M. Kabeya a, en outre, convié les femmes à adopter des comportements responsables et, surtout à se mettre ensemble, notamment dans des structures, pour faire valoir leurs droits, tout en les encourageant à engager des procédures judiciaires.
«Il faut forcer la porte des juges, ne pas se résigner. Le juge doit dire le droit. Une veuve est avant tout une femme et le rôle de la femme dans la société est bien connu. Les exemples sont légion prouvant que, de façon générale, leur vulnérabilité naturelle est prise en compte», a-t-il martelé.
La promotion des droits des veuves et orphelins, une urgence dans la société
M. Kabeya a indiqué que la promotion des droits des veuves et des orphelins constitue une urgence dans la société congolaise qui entre progressivement dans l’ère de la modernité. Cette promotion est conforme à la volonté de Dieu telle qu’elle est citée dans les « Saintes écritures ».
«La veuve et l’orphelin ne peuvent donc être un obstacle pour le développement de la société. Bien au contraire, le développement exige qu’on les prenne en considération, qu’on respecte leur dignité et leurs droits. Eux aussi participent à divers degrés liés au développement de la société», a-t-il souligné.
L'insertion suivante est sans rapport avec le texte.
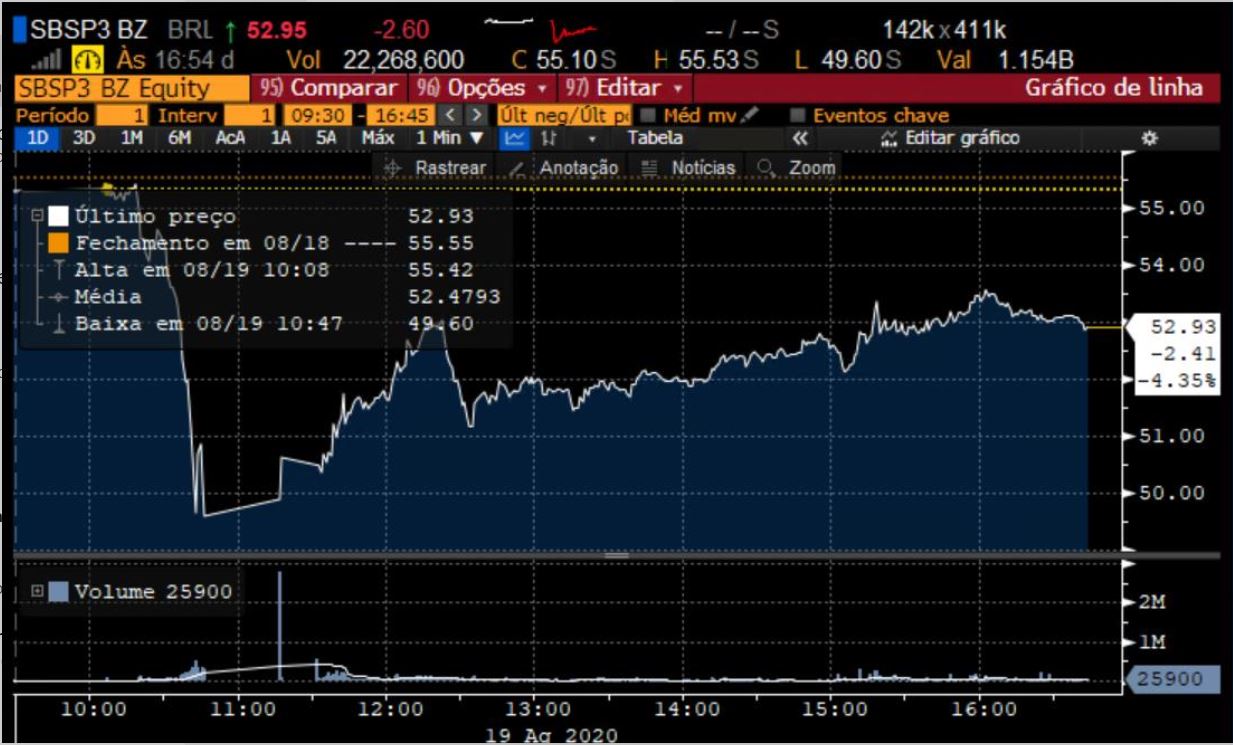Enable the Méd mv checkbox
Screen dimensions: 1233x745
pos(647,116)
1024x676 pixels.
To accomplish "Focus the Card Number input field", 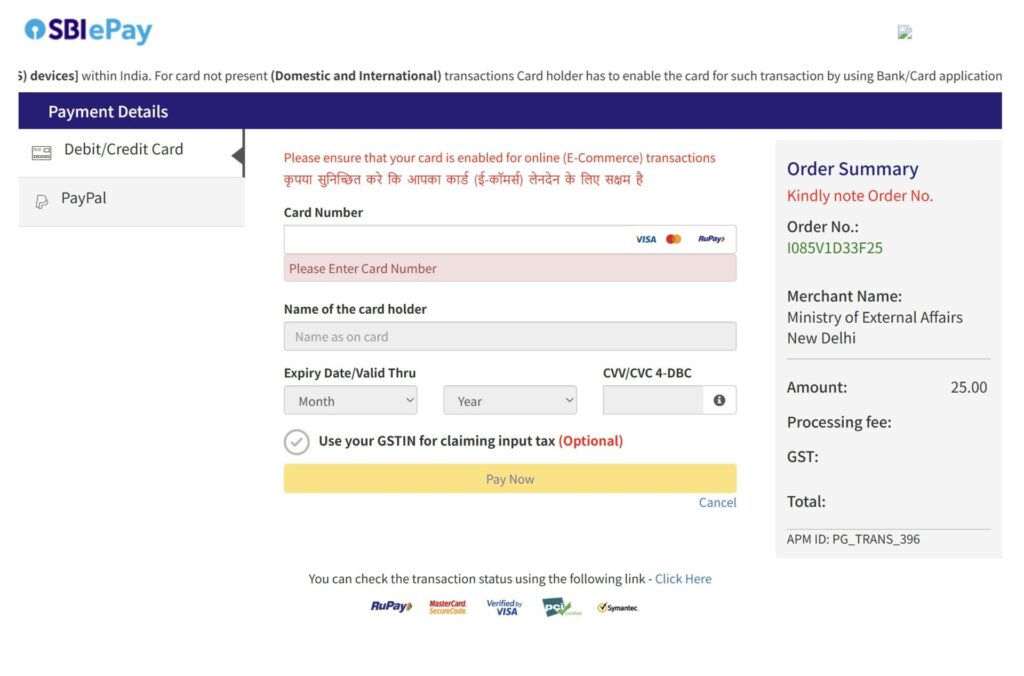I will click(455, 239).
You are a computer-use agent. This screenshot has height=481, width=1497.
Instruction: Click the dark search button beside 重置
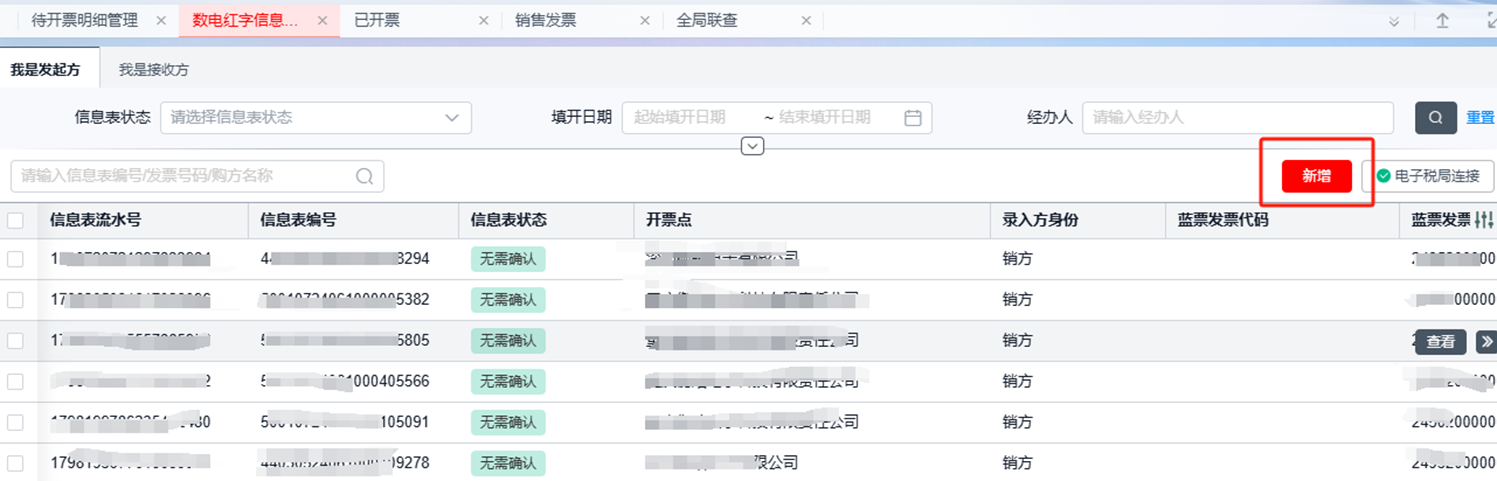tap(1435, 118)
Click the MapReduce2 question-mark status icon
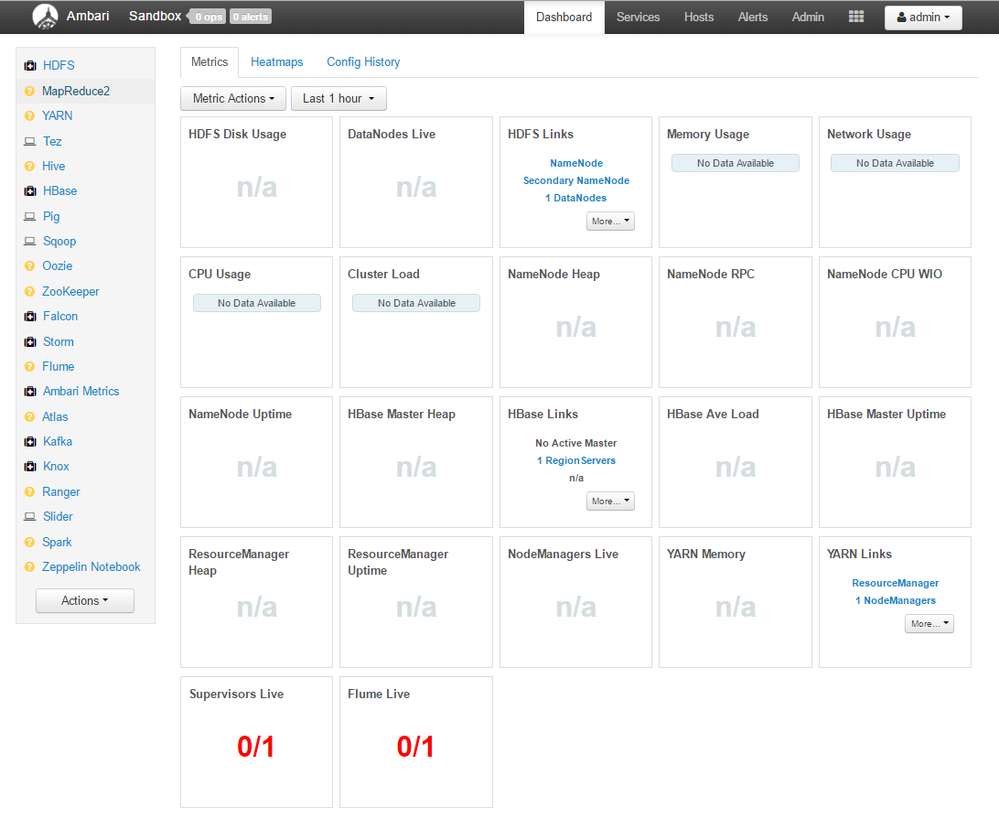This screenshot has width=999, height=820. coord(29,91)
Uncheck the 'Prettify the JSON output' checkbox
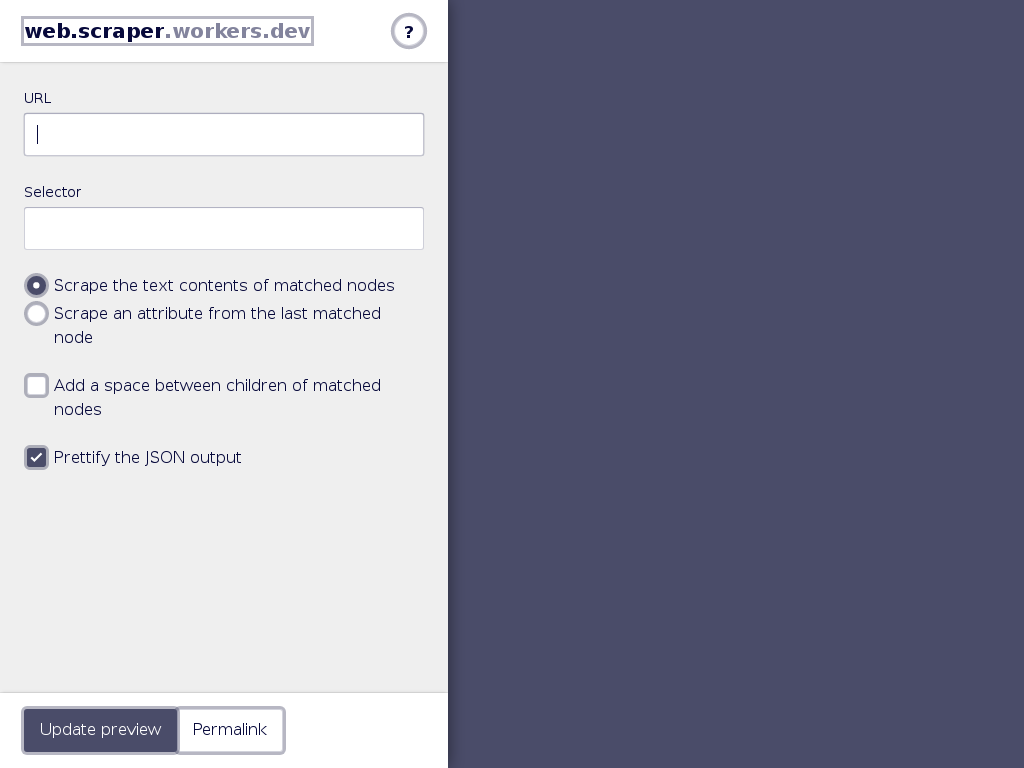The width and height of the screenshot is (1024, 768). click(x=37, y=457)
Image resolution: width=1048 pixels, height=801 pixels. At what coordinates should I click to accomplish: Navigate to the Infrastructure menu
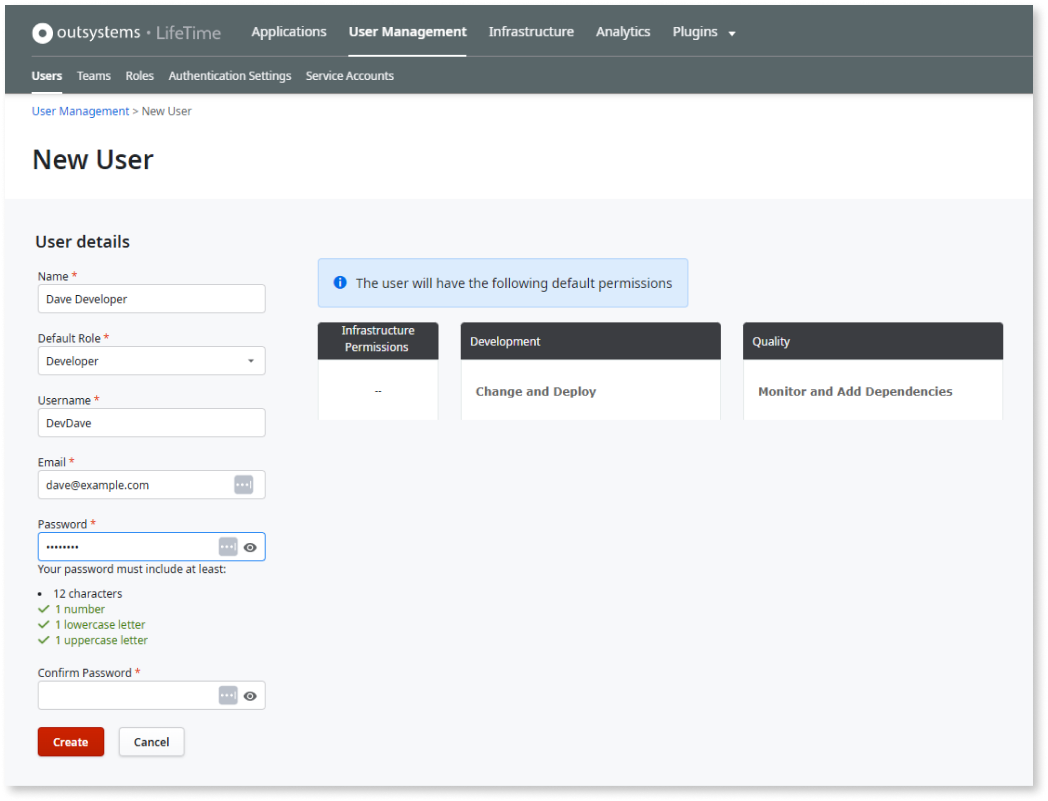[531, 31]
« J’invite les femmes les veuves à prendre connaissance des textes juridiques portant protection de la femme en général et de la femme veuve, notamment le code de la famille. Toute veuve est appelée à s’opposer aux pratiques qui vont à l’encontre de l’évolution de la société actuelle », a insisté M. Kabeya
De nombreuses femmes dans le monde, à la perte de leur partenaire sont souvent confrontées à plusieurs problèmes, notamment l’exclusion sociale et l’extrême pauvreté. Le combat pour leurs droits fondamentaux et leur dignité sont également amplifiés, a-t-il conclu.
Cette conférence-débat avait pour thème : « Les coutumes et lois traditionnelles ne doivent pas asservir la personne humaine : le veuvage, les rites et la succession ».
Ce débat visait avant tout sensibiliser et informer les veuves en situant la thématique dans leur vécu et dans sa dimension juridique, sociologique et économique.
Apporter des pistes de solutions à la situation difficile que traversent les femmes veuves est l’objectif visé par cette rencontre.